Exercise goal
Gather every line of the records below that contains the string "held", matching case exactly, and copy each line in full.

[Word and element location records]
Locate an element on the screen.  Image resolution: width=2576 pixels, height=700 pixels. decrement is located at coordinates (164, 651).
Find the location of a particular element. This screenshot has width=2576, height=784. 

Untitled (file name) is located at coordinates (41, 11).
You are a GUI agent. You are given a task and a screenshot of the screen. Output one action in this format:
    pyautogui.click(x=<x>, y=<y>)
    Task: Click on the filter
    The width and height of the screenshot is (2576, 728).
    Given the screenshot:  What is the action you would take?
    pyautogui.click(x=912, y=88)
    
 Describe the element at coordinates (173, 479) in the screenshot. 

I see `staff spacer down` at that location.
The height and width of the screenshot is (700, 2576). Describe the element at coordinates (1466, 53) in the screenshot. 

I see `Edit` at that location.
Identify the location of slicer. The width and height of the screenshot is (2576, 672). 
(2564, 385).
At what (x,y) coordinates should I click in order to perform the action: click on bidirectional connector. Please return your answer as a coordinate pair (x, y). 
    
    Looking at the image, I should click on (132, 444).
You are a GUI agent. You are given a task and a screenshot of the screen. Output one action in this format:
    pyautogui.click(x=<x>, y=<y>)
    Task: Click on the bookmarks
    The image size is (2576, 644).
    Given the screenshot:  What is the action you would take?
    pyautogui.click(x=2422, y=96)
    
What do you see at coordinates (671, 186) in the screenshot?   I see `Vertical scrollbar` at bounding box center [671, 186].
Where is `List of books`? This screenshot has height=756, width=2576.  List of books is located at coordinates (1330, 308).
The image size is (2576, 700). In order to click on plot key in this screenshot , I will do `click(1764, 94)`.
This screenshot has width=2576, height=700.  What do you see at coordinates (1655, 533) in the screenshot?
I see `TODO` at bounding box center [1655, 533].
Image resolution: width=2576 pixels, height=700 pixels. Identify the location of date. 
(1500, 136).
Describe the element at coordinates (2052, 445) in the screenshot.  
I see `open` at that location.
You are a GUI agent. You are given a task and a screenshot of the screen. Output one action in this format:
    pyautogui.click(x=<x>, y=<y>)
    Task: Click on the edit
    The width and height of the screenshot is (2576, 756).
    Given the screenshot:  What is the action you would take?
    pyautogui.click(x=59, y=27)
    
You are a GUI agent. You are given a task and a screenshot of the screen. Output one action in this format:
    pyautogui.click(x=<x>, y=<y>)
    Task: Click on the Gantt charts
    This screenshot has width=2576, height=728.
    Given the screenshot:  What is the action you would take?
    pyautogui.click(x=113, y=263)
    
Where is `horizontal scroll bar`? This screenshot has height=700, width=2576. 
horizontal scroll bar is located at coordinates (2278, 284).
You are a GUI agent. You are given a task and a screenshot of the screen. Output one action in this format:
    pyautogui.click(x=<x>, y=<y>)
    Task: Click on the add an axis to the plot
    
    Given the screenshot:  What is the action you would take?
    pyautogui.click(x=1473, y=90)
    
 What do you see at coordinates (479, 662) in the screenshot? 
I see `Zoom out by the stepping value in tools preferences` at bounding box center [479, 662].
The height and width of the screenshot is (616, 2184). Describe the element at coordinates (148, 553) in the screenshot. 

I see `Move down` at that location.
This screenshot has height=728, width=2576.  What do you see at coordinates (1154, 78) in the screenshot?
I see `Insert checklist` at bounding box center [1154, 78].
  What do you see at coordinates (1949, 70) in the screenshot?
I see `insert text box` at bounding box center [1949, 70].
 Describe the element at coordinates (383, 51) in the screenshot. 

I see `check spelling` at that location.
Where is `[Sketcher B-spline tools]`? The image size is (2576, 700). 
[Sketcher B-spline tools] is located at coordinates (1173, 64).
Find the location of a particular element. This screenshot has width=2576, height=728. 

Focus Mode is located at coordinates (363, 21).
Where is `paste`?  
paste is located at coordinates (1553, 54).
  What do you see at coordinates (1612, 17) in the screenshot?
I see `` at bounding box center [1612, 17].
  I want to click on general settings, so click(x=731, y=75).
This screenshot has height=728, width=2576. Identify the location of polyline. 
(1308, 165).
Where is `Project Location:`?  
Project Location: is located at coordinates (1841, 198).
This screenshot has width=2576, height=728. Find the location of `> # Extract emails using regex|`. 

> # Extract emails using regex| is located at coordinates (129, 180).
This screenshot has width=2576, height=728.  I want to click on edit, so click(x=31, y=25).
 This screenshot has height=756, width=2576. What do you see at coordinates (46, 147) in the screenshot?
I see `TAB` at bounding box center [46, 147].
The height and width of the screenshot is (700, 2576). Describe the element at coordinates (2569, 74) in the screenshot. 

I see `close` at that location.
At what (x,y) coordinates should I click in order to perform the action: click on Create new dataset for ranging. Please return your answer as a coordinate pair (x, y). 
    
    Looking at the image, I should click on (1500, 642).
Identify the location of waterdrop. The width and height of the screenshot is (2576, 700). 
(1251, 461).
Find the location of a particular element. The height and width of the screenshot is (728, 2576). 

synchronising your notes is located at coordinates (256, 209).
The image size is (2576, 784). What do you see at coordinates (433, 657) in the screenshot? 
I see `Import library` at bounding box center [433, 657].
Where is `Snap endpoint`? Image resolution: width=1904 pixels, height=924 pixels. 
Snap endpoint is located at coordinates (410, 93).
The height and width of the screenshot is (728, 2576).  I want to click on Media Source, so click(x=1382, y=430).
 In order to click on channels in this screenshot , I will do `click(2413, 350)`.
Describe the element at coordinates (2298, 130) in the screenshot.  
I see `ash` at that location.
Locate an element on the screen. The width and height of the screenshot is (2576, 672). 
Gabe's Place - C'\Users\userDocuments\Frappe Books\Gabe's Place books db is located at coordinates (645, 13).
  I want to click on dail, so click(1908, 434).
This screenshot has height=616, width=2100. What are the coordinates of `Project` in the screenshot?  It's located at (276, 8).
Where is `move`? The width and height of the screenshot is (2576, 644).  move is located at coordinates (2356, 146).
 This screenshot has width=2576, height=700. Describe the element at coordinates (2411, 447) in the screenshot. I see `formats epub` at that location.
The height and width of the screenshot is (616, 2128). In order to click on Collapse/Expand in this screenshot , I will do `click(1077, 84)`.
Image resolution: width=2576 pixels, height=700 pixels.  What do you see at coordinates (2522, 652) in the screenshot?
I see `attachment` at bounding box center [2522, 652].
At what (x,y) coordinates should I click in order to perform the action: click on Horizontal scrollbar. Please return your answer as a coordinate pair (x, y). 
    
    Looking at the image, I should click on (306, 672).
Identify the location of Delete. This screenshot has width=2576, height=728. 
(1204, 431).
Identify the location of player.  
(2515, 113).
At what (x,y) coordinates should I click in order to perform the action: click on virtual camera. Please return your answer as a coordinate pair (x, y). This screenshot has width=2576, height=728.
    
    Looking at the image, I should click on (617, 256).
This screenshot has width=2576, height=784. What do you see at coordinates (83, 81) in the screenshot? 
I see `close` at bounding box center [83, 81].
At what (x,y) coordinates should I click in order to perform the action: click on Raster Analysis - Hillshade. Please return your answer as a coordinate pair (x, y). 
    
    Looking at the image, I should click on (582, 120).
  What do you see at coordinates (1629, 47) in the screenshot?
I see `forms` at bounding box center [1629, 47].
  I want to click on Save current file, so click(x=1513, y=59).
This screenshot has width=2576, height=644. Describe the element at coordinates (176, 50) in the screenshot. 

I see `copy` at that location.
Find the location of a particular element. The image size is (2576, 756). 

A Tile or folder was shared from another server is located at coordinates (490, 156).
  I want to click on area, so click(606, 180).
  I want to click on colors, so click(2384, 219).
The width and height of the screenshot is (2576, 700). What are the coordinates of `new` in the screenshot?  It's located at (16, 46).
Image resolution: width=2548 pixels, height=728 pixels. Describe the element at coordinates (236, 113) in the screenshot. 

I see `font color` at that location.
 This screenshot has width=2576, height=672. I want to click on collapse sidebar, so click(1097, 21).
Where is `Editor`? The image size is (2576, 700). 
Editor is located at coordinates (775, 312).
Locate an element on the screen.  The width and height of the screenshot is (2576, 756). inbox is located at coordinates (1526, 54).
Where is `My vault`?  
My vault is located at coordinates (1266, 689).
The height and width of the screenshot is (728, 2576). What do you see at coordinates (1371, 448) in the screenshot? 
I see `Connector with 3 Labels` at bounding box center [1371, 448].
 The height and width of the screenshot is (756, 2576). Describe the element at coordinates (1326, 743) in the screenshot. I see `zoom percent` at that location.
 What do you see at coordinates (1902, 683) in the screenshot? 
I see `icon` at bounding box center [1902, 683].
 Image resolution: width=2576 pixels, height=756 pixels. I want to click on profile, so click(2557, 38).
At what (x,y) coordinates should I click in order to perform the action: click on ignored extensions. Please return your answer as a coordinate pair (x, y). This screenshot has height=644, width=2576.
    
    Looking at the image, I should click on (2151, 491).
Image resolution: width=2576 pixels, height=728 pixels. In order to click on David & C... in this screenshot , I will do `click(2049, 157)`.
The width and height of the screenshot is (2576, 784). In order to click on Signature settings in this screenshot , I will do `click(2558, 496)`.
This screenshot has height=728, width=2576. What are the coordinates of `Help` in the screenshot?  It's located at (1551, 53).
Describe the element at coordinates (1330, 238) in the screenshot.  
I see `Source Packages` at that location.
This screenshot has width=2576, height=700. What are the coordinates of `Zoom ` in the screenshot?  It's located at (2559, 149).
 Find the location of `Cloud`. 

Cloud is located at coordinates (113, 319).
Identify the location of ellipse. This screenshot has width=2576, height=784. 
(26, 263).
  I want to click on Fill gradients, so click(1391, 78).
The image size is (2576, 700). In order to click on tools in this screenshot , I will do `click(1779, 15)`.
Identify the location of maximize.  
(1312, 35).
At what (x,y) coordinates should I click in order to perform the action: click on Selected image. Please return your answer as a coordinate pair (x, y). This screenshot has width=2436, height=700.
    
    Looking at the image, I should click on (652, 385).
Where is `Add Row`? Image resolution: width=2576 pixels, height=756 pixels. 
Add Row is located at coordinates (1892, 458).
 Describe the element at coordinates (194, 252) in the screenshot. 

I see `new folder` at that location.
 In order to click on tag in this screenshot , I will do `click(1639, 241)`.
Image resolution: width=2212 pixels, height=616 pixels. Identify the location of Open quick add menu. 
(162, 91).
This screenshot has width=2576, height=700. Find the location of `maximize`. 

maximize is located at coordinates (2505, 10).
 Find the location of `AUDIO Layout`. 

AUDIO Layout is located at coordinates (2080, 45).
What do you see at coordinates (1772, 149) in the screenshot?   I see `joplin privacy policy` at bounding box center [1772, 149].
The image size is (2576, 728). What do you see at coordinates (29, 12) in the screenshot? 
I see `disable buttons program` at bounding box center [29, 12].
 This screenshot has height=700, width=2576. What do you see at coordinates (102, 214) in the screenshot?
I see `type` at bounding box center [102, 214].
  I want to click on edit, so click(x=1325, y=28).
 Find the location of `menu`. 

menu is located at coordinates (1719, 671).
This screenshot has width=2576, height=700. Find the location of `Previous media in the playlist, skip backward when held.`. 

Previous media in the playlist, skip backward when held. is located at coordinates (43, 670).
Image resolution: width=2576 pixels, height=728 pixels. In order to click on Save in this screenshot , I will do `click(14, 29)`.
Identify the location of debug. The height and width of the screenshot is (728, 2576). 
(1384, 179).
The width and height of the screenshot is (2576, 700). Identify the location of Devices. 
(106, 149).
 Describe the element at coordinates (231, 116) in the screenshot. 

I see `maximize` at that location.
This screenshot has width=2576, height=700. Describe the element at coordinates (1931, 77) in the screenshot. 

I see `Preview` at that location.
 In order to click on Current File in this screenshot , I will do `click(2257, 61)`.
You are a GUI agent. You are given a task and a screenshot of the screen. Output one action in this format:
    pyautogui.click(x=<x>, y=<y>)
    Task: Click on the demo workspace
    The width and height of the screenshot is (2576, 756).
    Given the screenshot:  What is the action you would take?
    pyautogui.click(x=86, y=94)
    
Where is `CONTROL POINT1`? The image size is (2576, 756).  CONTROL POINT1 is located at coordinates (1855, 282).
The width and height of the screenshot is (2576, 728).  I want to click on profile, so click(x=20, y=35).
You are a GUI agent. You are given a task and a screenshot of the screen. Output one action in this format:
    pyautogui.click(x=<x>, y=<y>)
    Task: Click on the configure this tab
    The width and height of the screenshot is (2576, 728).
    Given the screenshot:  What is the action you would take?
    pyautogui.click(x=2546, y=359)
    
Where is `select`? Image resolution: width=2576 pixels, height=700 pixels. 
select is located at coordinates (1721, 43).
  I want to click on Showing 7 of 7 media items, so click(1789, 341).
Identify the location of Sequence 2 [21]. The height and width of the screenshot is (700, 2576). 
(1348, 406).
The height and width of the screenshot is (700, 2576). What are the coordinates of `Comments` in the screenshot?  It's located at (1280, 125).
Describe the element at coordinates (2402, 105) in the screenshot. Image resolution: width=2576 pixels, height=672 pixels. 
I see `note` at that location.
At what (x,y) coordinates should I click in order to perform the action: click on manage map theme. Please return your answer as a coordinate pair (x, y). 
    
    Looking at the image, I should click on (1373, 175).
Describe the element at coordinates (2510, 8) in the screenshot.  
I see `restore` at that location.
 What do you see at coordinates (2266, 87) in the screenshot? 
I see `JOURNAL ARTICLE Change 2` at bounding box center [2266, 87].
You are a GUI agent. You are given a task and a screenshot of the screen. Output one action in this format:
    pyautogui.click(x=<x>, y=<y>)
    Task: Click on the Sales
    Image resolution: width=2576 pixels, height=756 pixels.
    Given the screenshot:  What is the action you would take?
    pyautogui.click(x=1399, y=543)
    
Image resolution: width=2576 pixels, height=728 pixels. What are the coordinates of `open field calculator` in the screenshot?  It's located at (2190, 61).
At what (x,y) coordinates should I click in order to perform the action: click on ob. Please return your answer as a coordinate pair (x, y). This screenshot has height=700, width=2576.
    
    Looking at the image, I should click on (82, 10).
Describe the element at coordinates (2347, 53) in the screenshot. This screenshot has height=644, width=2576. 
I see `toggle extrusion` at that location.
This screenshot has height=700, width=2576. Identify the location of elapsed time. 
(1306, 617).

Response to the exercise
This screenshot has width=2576, height=700. Find the location of `Previous media in the playlist, skip backward when held.`. 
Previous media in the playlist, skip backward when held. is located at coordinates (43, 670).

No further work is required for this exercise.